### Aim of the task
Copy out every line of the data that follows, exactly.

### Data for processing
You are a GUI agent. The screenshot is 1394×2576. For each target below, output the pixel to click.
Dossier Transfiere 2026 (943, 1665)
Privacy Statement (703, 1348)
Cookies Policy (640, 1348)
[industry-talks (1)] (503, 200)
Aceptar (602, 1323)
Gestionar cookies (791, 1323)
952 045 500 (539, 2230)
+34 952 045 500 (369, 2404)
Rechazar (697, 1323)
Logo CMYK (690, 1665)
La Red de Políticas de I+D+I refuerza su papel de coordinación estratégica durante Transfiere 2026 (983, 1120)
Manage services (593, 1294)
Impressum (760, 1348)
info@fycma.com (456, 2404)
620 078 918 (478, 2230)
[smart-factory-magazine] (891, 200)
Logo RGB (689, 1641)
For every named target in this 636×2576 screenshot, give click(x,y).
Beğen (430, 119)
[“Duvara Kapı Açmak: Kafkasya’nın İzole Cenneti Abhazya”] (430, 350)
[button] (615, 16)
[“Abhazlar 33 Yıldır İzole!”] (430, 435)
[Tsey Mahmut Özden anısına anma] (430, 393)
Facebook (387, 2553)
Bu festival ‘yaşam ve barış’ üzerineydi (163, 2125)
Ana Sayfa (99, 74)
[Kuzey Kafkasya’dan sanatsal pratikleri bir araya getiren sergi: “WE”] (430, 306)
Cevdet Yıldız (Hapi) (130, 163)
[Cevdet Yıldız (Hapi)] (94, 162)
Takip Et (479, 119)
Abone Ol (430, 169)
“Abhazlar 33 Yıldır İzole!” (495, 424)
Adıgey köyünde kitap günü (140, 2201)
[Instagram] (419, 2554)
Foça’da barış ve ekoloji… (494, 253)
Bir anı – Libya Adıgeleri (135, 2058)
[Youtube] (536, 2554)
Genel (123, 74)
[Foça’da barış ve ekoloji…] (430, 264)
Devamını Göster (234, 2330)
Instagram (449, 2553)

### Your response
You are a GUI agent. The screenshot is 1394×2576. For each target below, output the pixel to click.
Dossier Transfiere 2026 (943, 1665)
Privacy Statement (703, 1348)
Cookies Policy (640, 1348)
[industry-talks (1)] (503, 200)
Aceptar (602, 1323)
Gestionar cookies (791, 1323)
952 045 500 (539, 2230)
+34 952 045 500 (369, 2404)
Rechazar (697, 1323)
Logo CMYK (690, 1665)
La Red de Políticas de I+D+I refuerza su papel de coordinación estratégica durante Transfiere 2026 (983, 1120)
Manage services (593, 1294)
Impressum (760, 1348)
info@fycma.com (456, 2404)
620 078 918 (478, 2230)
[smart-factory-magazine] (891, 200)
Logo RGB (689, 1641)
For every named target in this 636×2576 screenshot, give click(x,y).
Beğen (430, 119)
[“Duvara Kapı Açmak: Kafkasya’nın İzole Cenneti Abhazya”] (430, 350)
[button] (615, 16)
[“Abhazlar 33 Yıldır İzole!”] (430, 435)
[Tsey Mahmut Özden anısına anma] (430, 393)
Facebook (387, 2553)
Bu festival ‘yaşam ve barış’ üzerineydi (163, 2125)
Ana Sayfa (99, 74)
[Kuzey Kafkasya’dan sanatsal pratikleri bir araya getiren sergi: “WE”] (430, 306)
Cevdet Yıldız (Hapi) (130, 163)
[Cevdet Yıldız (Hapi)] (94, 162)
Takip Et (479, 119)
Abone Ol (430, 169)
“Abhazlar 33 Yıldır İzole!” (495, 424)
Adıgey köyünde kitap günü (140, 2201)
[Instagram] (419, 2554)
Foça’da barış ve ekoloji… (494, 253)
Bir anı – Libya Adıgeleri (135, 2058)
[Youtube] (536, 2554)
Genel (123, 74)
[Foça’da barış ve ekoloji…] (430, 264)
Devamını Göster (234, 2330)
Instagram (449, 2553)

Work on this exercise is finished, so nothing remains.